When I had a v-6, the best performance would seem to be in the 1680* range. With the SBC twin 66's at 11.7 a/f (wide band), 16 psi, 28* timing, it runs at 1725*-1735* with stainless coated headers. BTW, the shiny coating won't hold up to this kind of temperatures. HTH:)
 
on the dyno my car made its most horsepower with a reading of 1625. and higher than that and the horsepower dropped off, any lower and it dropped also, Sometime on a turbo car i dont believe leaner will make more power, But thats justs how my car runs, and that is with a dyno air fuel ratio of 11.8 to 1, but my fast reads 11.0 to 1
Otto
 
I was under the impression that a higher timing would net higher EGTs, and vice versa. It looks like a lot of the folks that run in race trim are upping the timing as much as 10 degrees and the EGTs are going up 100+ degrees.

Maybe they are leaning out the fuel?

This is the whole reason that I am going WBO2 instead of my EGT. It was fun, but I do not want to break this engine trying to see if my EGT is reading low.

I now sell the WBO2 kits for you folks that want one!! Click Here!
 
Originally posted by Taffy
I was under the impression that a higher timing would net higher EGTs, and vice versa. It looks like a lot of the folks that run in race trim are upping the timing as much as 10 degrees and the EGTs are going up 100+ degrees.

Maybe they are leaning out the fuel?

This is the whole reason that I am going WBO2 instead of my EGT. It was fun, but I do not want to break this engine trying to see if my EGT is reading low.
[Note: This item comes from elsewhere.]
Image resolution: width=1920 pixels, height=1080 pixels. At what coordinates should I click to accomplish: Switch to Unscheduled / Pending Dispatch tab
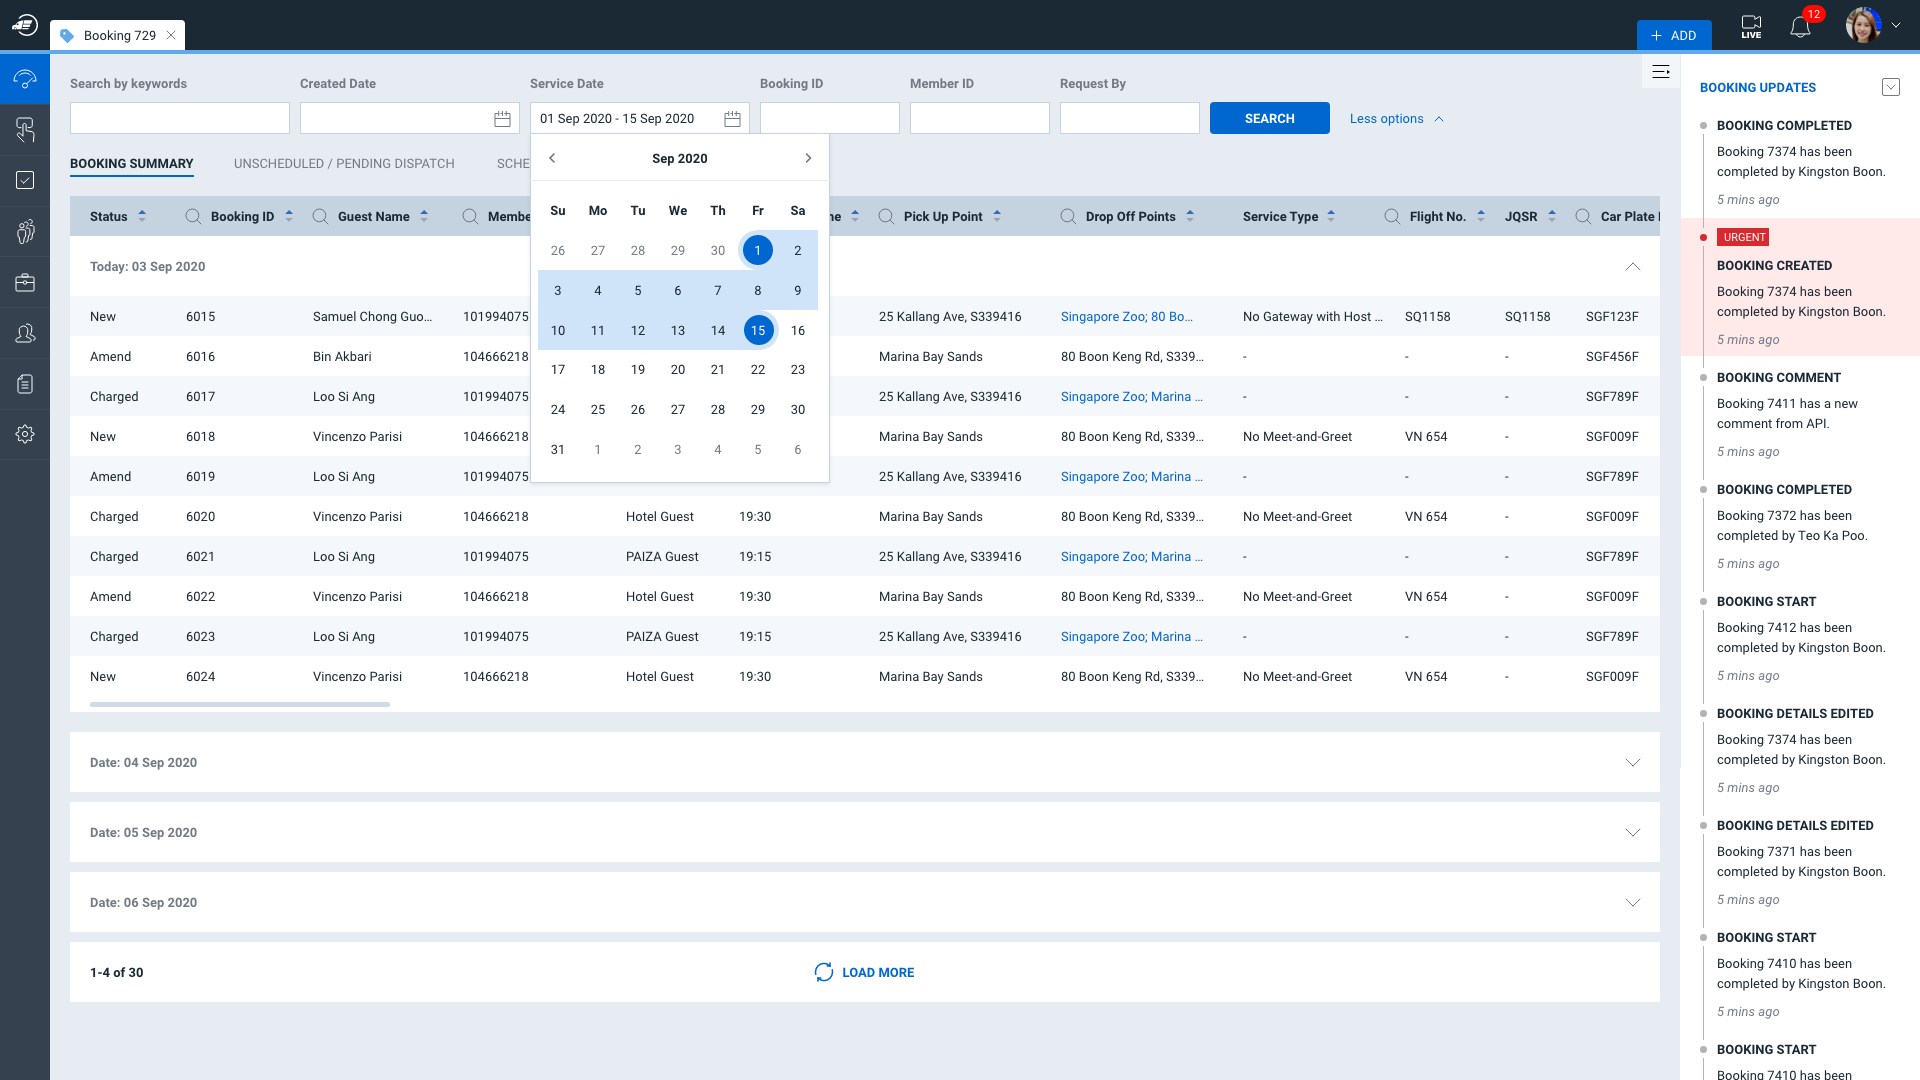tap(344, 163)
I now sell the WBO2 kits for you folks that want one!! Click Here!
Kind of just goes to show that it's the total combination. If you don't have a wide band sensor to tune with then the EGT is the next best thing. I typically ignore my EGT readings, they are what they are. If the FAST isn't sucking out fuel and the plugs which are pulled after each day of racing don't show problems then I know things are running well. If I notice an increase or decrease in the EGT's then I know something might be up. I'll pull plugs first as they are what's going to tell you what's really going on in the combustion chamber. An EGT gauge is just a tool, not the Holy Grail.